00:14:28.200 The push-type communication involves an incoming port linked to an incoming queue. Sent objects are queued in this incoming queue, and any Ractor can send messages to any other Ractor. The incoming queue is infinite, so sending operations return immediately. If an incoming port is closed, sending messages will fail and raise an exception. If a Ractor terminates, the associated incoming port is also closed automatically.
00:15:43.200 The second communication type is the take-type. Ractors can yield an object as a message using the `Ractor.yield` method. The receiving Ractor can take this message using the `Ractor.take` method. In contrast to the push method, the take method specifies which Ractor to receive from. In this communication type, Ractors wait for each other, thus facilitating a cooperative communication model.
00:16:38.080 This program demonstrates creating a Ractor named R1 that initializes three integers: 0, 1, and 2. The block yields the symbol :thing, and the main Ractor can take the results of the block through the `take` method, retrieving the values 0, 1, 2 along with the block result.

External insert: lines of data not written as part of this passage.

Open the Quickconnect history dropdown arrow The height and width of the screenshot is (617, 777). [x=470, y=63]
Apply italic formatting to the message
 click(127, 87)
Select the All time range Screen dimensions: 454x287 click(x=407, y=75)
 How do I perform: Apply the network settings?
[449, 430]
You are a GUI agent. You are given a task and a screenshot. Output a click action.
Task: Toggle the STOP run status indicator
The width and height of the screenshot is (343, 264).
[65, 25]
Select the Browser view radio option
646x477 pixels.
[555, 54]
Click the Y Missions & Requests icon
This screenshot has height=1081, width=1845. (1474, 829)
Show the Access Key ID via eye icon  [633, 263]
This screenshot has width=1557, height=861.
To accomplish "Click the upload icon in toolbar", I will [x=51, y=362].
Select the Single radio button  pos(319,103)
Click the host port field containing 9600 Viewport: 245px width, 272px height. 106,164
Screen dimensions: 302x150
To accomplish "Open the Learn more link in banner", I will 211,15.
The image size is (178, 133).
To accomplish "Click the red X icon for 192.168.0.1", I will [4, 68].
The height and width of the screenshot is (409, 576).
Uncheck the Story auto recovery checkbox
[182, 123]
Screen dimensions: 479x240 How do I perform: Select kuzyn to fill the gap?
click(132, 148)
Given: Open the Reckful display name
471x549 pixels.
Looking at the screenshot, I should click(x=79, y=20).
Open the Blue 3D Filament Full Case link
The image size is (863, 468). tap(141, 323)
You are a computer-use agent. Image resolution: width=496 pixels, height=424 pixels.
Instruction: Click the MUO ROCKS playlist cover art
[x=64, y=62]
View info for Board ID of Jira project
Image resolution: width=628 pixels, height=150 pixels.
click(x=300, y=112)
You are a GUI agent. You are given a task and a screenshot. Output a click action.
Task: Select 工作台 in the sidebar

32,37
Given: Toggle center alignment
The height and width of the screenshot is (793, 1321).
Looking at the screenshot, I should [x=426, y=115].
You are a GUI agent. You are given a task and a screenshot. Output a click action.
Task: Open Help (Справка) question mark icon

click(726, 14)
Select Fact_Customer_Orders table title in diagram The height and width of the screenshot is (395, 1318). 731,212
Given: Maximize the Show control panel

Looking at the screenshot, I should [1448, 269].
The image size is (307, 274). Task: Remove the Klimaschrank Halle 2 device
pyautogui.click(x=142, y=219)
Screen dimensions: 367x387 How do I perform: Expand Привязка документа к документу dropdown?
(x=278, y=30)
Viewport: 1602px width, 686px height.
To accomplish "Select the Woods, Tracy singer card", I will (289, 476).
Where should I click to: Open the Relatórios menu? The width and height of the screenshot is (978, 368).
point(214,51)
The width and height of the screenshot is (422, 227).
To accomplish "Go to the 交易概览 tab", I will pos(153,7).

00:17:33.920 The program implementation includes an outgoing port and an incoming Ractor that sends a message to another Ractor. You can connect two Ractors using outgoing and incoming ports, enabling a pipeline computation system. This implementation allows sending requests from the main Ractor to additional worker Ractors, which can run the tasks in parallel. If the outgoing port is closed, any attempt to take a message from that Ractor will result in an exception.
00:19:30.640 Multiple Ractors can take messages from one Ractor, but an individual message can only be taken by one Ractor at a time. In this scenario, the main Ractor can take a message using the push-type and take-type methods. Load balancing can also be achieved using multiple working Ractors when sending a request to a bridge Ractor.
00:20:42.240 In this instance, the received message will be processed by one of the worker Ractors. You can write a message by utilizing multiple Ractors, sending a request to the bridge Ractor for executing tasks. We can program the bridge Ractor to send requests and return results from the worker Ractors. Additionally, I want to discuss an important feature of exception propagation. If a Ractor terminates due to an exception, the taking Ractor will raise a remote error just like the Thread.join method.
00:22:43.200 This program illustrates how a Ractor named R1 raises a TypeError and when the main Ractor attempts to take from R1, it receives the remote error exception. This exception contains the reason for the failure, pinpointing where the original exception was raised. In doing so, the main Ractor can supervise other working Ractors and detect exceptions as they happen. This is essential for managing the stability of the application's execution.
00:23:53.040 In our effort to achieve object isolation between Ractors, we introduce several limitations. Non-main Ractors are restricted from using global variables, class variables, or instance variables in classes and modules. They cannot access constants if they contain unshared objects. The main Ractor remains compatible with the current Ruby 2.7. However, to support multiple Ractors, we will need to modify the application code.
00:24:39.680 While the implementation is still maturing and will display an experimental warning upon the first Ractor creation, I believe Ractor will enhance concurrent programming in Ruby by providing a means to write efficient programs with fewer thread safety concerns. Ruby 3.0 will ship with Ractors, and I hope you all enjoy the new capabilities it brings. Thank you for your attention.